Abstract
Background: COVID-19 pandemic has caused unprecedented challenges to healthcare delivery globally. Children with cancer are a vulnerable group given their immunosuppressed state. There is paucity of data regarding the organisation of pediatric cancer care and outcomes of children with cancer who developed COVID-19 infection. We describe the organisation of care in a Pediatric Oncology unit in a tertiary care hospital in South India and describe the clinical profile and outcomes of children with cancer who were diagnosed with COVID-19 infection.
Methods: This was a retrospective chart review of all children admitted to the pediatric oncology unit and diagnosed with COVID-19 infection between March 2020 and October 2020. Descriptive statistics were calculated.
Results: A total of 144 children were on active chemotherapy during the study period. Of these, Nine (6.2 %) were diagnosed with COVID-19. Fever and cough were the predominant symptoms. Majority (88%) had mild symptoms. COVID-19 was positive at cancer diagnosis in 22%. PICU care was required for 33%, but for non-covid related concerns. Recovery from Covid-19 was seen in 88%. Chemotherapy administered during or after Covid-19 infection was well tolerated. Co-existent sepsis or CMV infection resulted in severe symptoms leading to mortality and this was not related to severe covid related symptomatology.
Conclusions: In our study, majority of children with cancer who developed covid-19 had mild symptoms and recovered uneventfully. Chemotherapy should not be delayed in children with active cancer. The overall outcomes of pediatric oncology care during the pandemic are reassuring.
Introduction
The Covid 19 pandemic has caused unprecedented challenges in every aspect of life around the world, especially the delivery of health care [1, 2]. The severity of infection is variable as are the clinical manifestations. [3, 4] Guidelines developed by various international and national bodies provide suggestions to the care of individual patients and also the delivery of health care [5-7]. It has been suggested that immunosuppressed patients including those with cancer are a high risk group with potential to develop severe disease. Children have been reported to have less severe manifestations of COVID 19.

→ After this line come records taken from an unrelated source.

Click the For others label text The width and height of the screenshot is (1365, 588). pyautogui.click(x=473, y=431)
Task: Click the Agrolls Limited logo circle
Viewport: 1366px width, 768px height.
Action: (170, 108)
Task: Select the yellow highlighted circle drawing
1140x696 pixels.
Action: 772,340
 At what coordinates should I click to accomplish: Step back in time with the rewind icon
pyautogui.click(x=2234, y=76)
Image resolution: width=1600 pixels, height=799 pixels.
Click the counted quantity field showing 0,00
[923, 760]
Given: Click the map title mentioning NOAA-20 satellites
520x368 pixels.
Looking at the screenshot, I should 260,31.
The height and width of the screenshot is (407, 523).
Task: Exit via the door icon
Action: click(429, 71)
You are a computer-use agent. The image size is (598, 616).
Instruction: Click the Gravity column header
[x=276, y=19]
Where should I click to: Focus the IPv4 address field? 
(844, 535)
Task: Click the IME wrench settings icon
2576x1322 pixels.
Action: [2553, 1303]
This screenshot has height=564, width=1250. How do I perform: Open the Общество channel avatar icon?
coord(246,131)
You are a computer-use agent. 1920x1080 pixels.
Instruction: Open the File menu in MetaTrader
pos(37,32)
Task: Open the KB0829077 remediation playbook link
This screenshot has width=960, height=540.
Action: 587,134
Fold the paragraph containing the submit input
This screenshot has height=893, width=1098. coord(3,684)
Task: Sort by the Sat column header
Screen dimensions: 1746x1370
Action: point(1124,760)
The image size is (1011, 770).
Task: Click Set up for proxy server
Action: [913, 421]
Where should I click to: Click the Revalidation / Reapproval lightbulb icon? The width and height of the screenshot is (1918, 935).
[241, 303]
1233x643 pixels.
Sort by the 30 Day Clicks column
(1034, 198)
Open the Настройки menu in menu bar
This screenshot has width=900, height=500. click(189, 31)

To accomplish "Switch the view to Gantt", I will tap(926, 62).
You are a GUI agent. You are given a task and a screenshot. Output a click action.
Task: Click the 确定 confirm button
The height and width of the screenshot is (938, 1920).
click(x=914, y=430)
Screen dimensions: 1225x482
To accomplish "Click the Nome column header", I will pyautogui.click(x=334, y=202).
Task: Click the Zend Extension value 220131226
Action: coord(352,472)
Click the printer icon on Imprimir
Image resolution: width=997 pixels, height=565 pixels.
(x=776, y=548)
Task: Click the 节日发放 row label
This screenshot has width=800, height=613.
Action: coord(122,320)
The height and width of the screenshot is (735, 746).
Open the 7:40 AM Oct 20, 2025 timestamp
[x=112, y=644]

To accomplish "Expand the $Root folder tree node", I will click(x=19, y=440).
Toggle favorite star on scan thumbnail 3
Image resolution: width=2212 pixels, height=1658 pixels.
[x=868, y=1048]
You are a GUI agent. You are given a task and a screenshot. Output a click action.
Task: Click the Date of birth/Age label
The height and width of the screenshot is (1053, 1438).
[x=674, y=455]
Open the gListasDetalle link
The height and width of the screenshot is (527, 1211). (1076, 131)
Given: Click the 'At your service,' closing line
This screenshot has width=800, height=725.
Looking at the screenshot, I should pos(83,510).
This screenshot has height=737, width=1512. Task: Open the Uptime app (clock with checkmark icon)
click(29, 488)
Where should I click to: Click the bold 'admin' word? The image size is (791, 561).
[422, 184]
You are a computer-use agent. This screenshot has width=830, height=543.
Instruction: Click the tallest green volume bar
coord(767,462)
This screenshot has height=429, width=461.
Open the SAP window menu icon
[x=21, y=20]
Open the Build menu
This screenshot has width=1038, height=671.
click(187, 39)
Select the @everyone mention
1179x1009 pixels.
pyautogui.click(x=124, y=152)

Children with cancer are a potentially vulnerable group given the degree of immune suppression caused both by the cancer and the intensive chemotherapy regimens used. There are a few guidelines by national and international bodies on the day to day functioning of a Pediatric Oncology unit and administration of chemotherapy during the pandemic [5-7]. These guidelines are based largely on expert opinion and outcomes of following these guidelines are not widely reported. The outcome of children with cancer who have Covid 19 infection is also not widely reported [8]. There are also no standard guidelines for the management of children with covid 19 infection during cancer treatment.
We present our experience from a Pediatric Oncology Unit of a large tertiary care teaching hospital during the covid 19 pandemic. We present the protocols followed in the unit and the outcomes of children affected by covid-19.
Materials and Methods
This was an observational study of all children aged 1 month to 18 years registered and on follow-up in the Pediatric Oncology unit between March 1st 2020 and October 31st 2020. The charts of nine patients who were diagnosed with COVID 19 infection admitted to during the study period were reviewed. We abstracted demographic details, symptomatology, severity of symptoms, interventions required and outcomes of children with cancer who tested positive for COVID 19 infection. Children with cancer referred from other centers for management of Covid 19 infection were not included in the study. Institutional Ethics committee clearance was obtained to perform this data collection.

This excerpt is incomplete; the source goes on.